Reputation: 19
I have a text file with lines that contain userid
and rid
separated by |
(pipe). rid
values correspond to many labels on another file.
How can I use flatMap
to implement a method as follows:
xRdd = sc.textFile("file.txt").flatMap { line =>
val (userid,rid) = line.split("\\|")
val labelsArr = getLabels(rid)
labelsArr.foreach{ i =>
((userid, i), 1)
}
}
At compile time, I get an error:
type mismatch; found : Unit required: TraversableOnce[?]
Upvotes: 2
Views: 1871
Reputation: 74759
This is exactly the reason why I said here and here that Scala's for-comprehension could make things easier. And should help you out too.

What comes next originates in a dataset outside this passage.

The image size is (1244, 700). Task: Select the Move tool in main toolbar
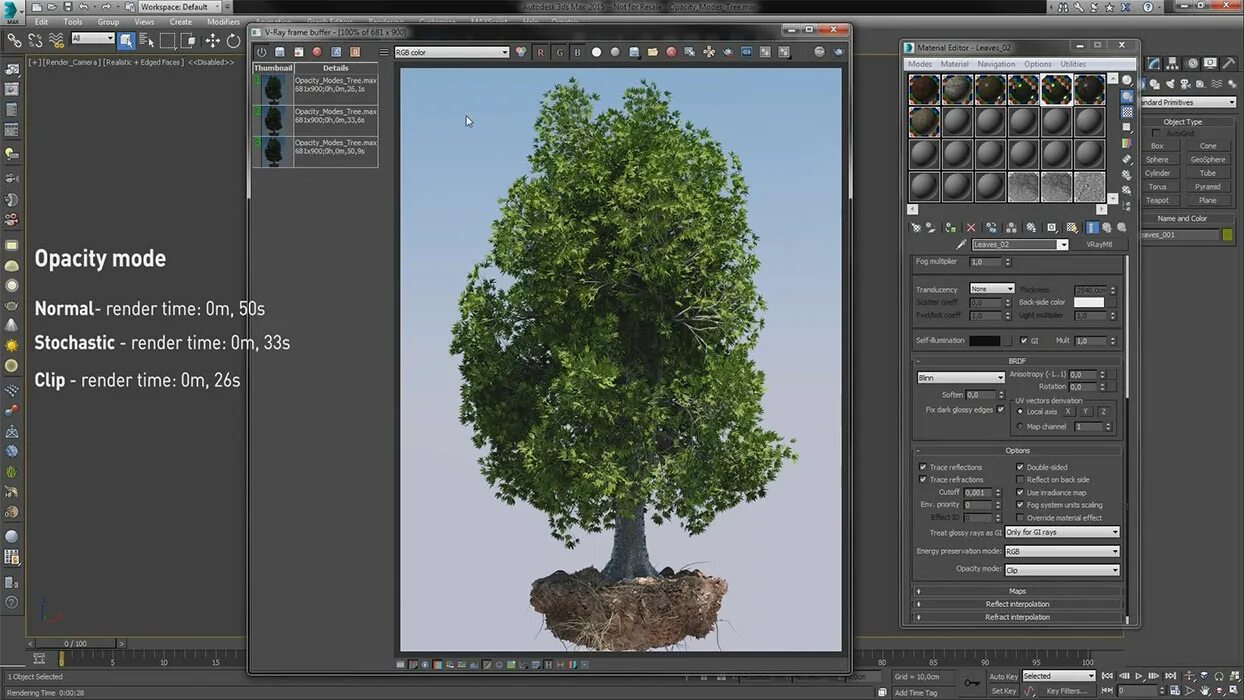click(212, 41)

When you see a series of flatMap
and map
that's the moment where the nesting should trigger some thinking about solutions to cut the "noise". That begs for simpler solutions, doesn't it?
See the following and appreciate Scala (and its for-comprehension) yourself!

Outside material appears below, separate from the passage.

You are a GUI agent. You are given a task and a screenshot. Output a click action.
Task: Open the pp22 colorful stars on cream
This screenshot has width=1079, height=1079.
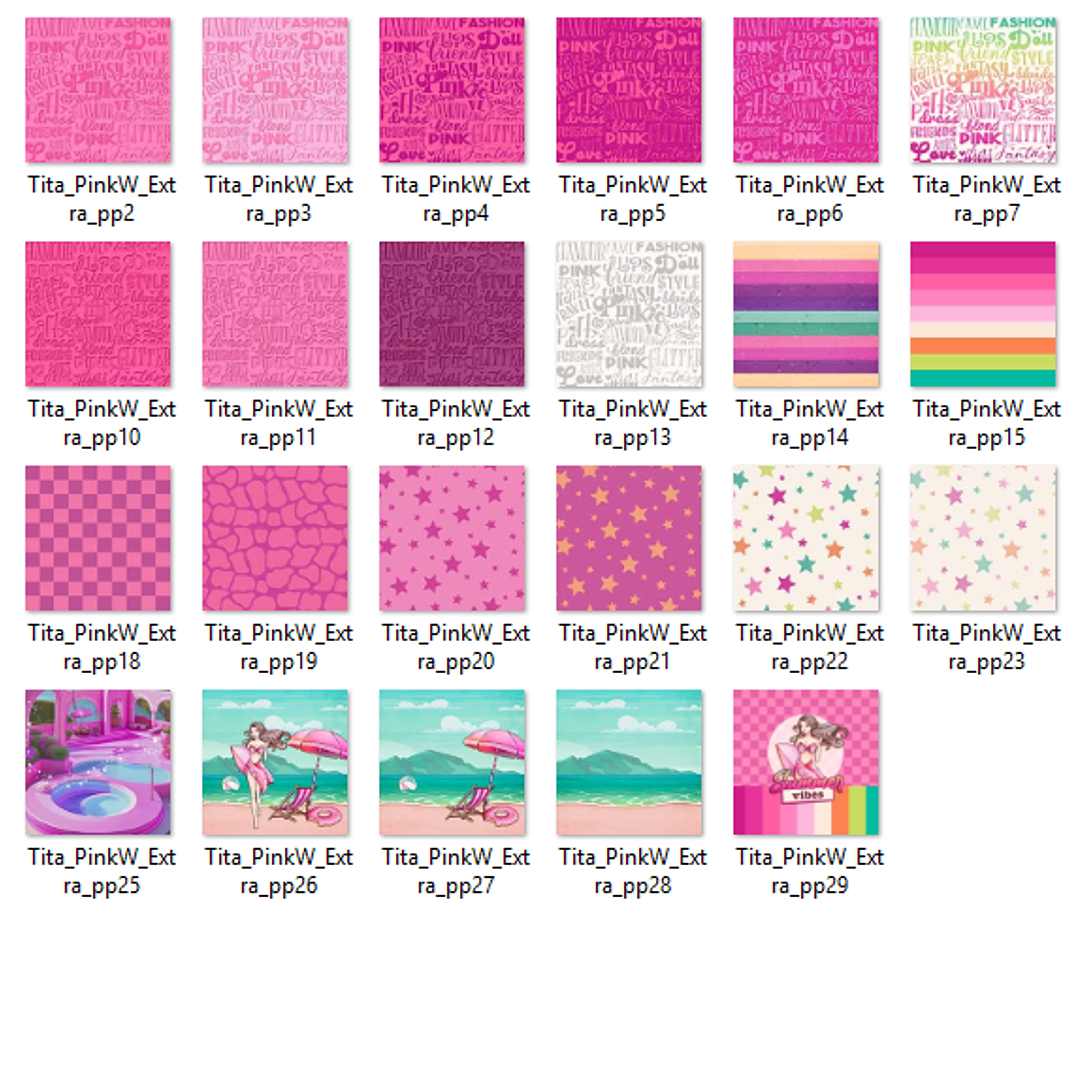coord(806,538)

val lines = sc.textFile("file.txt")
val pairs = for {
line <- lines
Array(userid, rid) = line.split("\\|")
label <- getLabels(rid)
} yield ((userid, label), 1)
If you throw in Spark SQL to the mix, things would get even simpler. Just to whet your appetite:
scala> pairs.toDF.show
+-----------------+---+
| _1| _2|
+-----------------+---+
| [jacek,1]| 1|
|[jacek,getLabels]| 1|
| [agata,2]| 1|
|[agata,getLabels]| 1|
+-----------------+---+
I'm sure you can guess what was inside my file.txt
file, can't you?
Upvotes: 1
Reputation: 11587
piecing together the information provided it seems you will have to replace your foreach
operation with a map
operation.
xRdd = sc.textFile("file.txt") flatMap { line =>
val (userid,rid) = line.split("\\|")
val labelsArr = getLabels(rid)
labelsArr.map(i=>((userid,i),1))
}
Upvotes: 2